Belfort, le Grand Belfort et le Département vont lancer une action judiciaire contre l'État pour ne pas avoir fait respecter l'accord de 2014, au moment du rachat d’Alstom promettant la création d’un millier d’emplois. CFE-CGC et le syndicat SUD l’avaient fait il y quelques jours auprès du tribunal administratif. Première étape : un recours administratif à l'encontre du ministère de l'Economie. Si ce recours reste sans réponse dans un délai de deux mois, les collectivités saisiront le tribunal.
À ce stade, elles demandent 12 millions d’€ à l'État : 8,27 millions pour pertes de recettes fiscales sur trois ans et 3,7 millions liés aux investissements consentis pour les aménagements pour le passage des convois exceptionnels. Le Département se réserve la possibilité d'abonder ce chiffre : les services du conseil départemental évaluent encore le préjudice financier.
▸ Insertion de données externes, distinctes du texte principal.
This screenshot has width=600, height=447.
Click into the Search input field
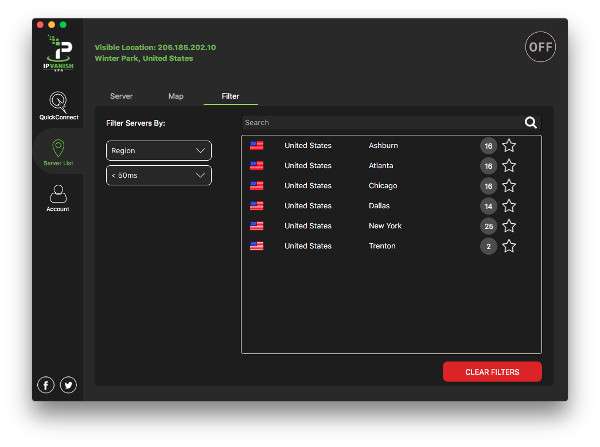pyautogui.click(x=380, y=123)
Par ces deux annonces, les deux élus entendent peser sur les négociations en cours sur le plan social. « Nous sommes prêts à retirer à tout moment notre recours si un accord qui préserve l'emploi, les acquis sociaux et la pérennité du site est trouvé, explique Damien Meslot. Notre objectif est de peser sur les négociations et d'être auprès des salariés ».